A reading on leading economic indicators from the Conference Board for November rose 0.6%.
Which companies are in focus?
- Microsoft Corp. MSFT, -0.62% confirmed that it was breached as part of the massive hack that used a backdoor in SolarWinds software, as part of what the tech giant’s president called “effectively an attack on the United States.” Microsoft shares were down 1.1%.
- Shares of FedEx Corp. FDX, -5.46% fell more than 4%, despite the package-delivery giant late Thursday reporting quarterly sales that topped $20 billion for the first time and earnings that more than doubled.
- Shares of Dow Inc. DOW rose 1.7% to lead gainers in the Dow Jones Industrial Average, after J.P. Morgan turned bullish on the materials science company, as business conditions in the middle of December look “much better” than they did two weeks ago.
- Shares of Steelcase Inc. SCS, +0.68% were slightly lower after the office-furniture maker said profit and sales fell in the third quarter as it deals with a shift in demand for office products during the Covid-19 pandemic.
- Darden Restaurants Inc. DRI, -2.13% shares fell 0.3% after the restaurant chain reported a better-than-expected profit, but said sales at its Olive Garden restaurants fell more than forecast.
- Shares of Tesla Inc. TSLA were 2% higher. The electric car maker joins the S&P 500 after Friday’s close.
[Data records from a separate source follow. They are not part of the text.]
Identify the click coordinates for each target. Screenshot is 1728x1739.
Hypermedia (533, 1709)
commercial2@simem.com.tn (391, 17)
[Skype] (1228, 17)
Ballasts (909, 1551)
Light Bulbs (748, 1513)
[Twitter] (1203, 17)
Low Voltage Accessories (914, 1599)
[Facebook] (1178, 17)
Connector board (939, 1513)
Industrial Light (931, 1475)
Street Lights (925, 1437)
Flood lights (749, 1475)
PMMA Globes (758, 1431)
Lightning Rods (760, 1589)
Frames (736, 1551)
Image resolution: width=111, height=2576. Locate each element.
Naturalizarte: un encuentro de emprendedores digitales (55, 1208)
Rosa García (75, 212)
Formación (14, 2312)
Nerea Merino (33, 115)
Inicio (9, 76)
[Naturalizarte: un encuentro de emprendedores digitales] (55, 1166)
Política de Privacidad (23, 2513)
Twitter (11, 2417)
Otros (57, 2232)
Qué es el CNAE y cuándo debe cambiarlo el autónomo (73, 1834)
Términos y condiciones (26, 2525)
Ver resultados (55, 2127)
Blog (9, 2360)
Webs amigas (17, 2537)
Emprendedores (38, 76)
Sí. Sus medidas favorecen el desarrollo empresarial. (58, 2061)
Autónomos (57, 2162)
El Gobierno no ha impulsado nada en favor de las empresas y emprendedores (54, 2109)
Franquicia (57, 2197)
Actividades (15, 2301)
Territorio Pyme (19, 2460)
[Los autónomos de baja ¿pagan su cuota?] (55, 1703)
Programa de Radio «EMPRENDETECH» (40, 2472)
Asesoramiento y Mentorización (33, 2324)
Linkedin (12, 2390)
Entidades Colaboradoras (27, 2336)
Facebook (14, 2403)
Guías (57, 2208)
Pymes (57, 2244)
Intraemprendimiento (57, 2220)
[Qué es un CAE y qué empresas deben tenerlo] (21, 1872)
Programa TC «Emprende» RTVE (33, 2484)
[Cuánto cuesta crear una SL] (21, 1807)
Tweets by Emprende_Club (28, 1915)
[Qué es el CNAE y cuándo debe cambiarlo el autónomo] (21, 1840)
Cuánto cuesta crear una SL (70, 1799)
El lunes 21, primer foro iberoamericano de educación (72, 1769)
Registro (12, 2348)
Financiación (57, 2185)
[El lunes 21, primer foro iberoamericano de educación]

What are other markets doing?
- In Asia, the Shanghai Composite SHCOMP, -0.29% fell 0.3%, Hong Kong’s Hang Seng Index HSI, -0.67% lost 0.7% and Japan’s Nikkei 225 NIK, -0.16% shed 0.2%.
- In Europe, the Stoxx 600 Europe SXXP, -0.27% fell 0.2%, while London’s FTSE 100 stock index UKX, -0.25% was off 0.1%.
- The 10-year Treasury note yield TMUBMUSD10Y, 0.938% was off 0.7 basis point at 0.922%. Yields and prices move in opposite directions.
- Oil futures edged higher, with the U.S. benchmark CL.1, +1.26% up 1.2% at $49.10 a barrel and on track for a seventh straight weekly rise.
- Gold futures GC00, -0.02% were under pressure, but on track for a weekly rise.